= Rathakara =

Rathakāra or the Chariot maker is mentioned in several Hindu scriptures such as Rigveda, Yajurveda, Atharvaveda, Saṃhitas etc. There are various types of Rathakāras mentioned in the texts, whose social status was not uniform, some enjoyed a very high status and some were degraded. Recent inscriptions found by Archeological department says Rathakaras are artisans, who were born out of Anuloma and Pratiloma.

==Inscriptions==
Some inscriptions refers to artisans as Rathakara and are said to have been born as Anuloma and Pratiloma.

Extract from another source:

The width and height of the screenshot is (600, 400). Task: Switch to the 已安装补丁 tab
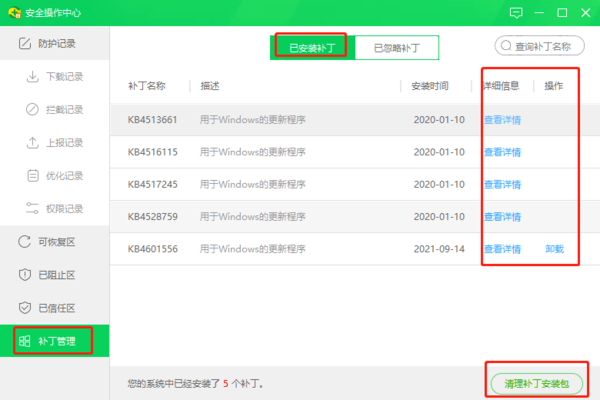point(311,46)
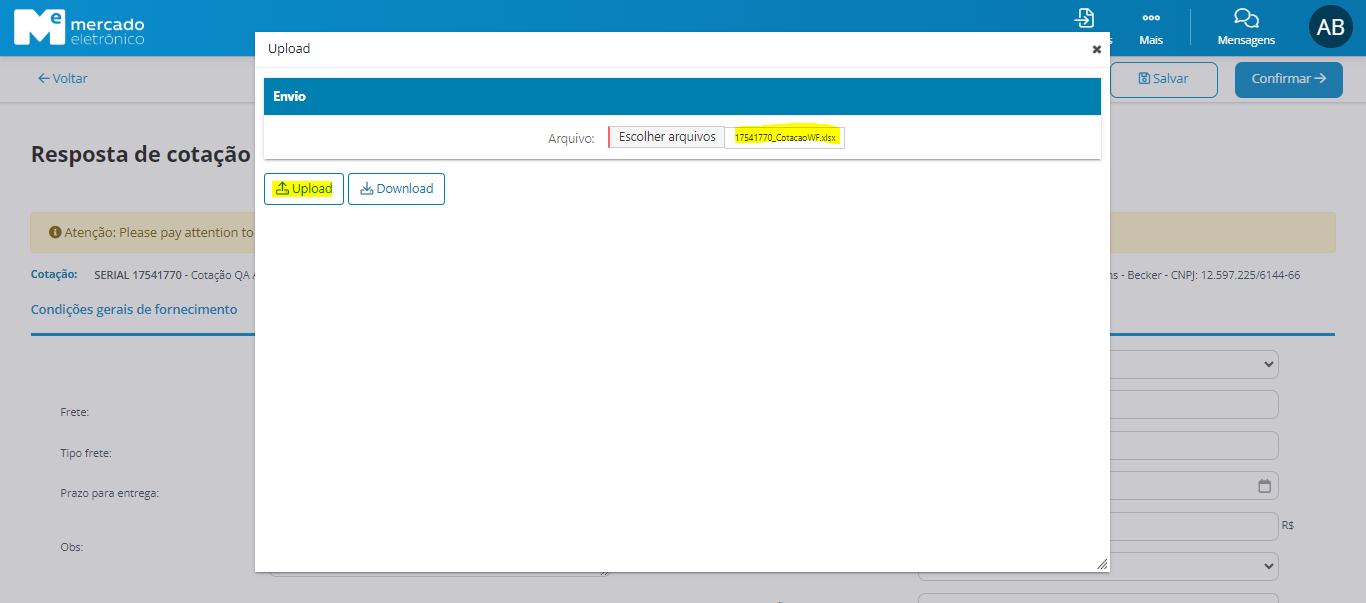Screen dimensions: 1366x603
Task: Click the document sign-in icon in header
Action: pos(1084,19)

Anulomas are described as those who were the sons of high caste father and a low caste mother whereas Pratilomas means the sons of low caste father and a high caste mother.

==Niṣādapati==
The Rathakāra's ways of earning a livelihood are stated as comprising chariots, carts and the like.

==Other scriptures==
According to some doctrines these Rathakāras have no right to take part in any of the sacrifices as they are degraded to Śudra. A Śudra is not initiated to Vedic studies hence no Upanayana, as the sacrificer has to know Vedas, hence Śudra cannot participate in any kind of Yajña. Baudhāyana on the other hand admits this degraded Rathakāra to the ceremony of Upanayana, according to him fallen Rathakāra ought to perform this ceremony the rainy season. But some text mention that even a Śudra was allowed to participate in few sacrifices, and was even entitled to perform certain sacrifices like Pākayajñas, Śradhayajñas. But they were not entitled to perform the sacrifices which were strictly vedic. Sage Jaimini mentions another Rathakāra whose social status is inferior to Vaiśya but superior to that of a Śudra, and calls them Saudhavanas.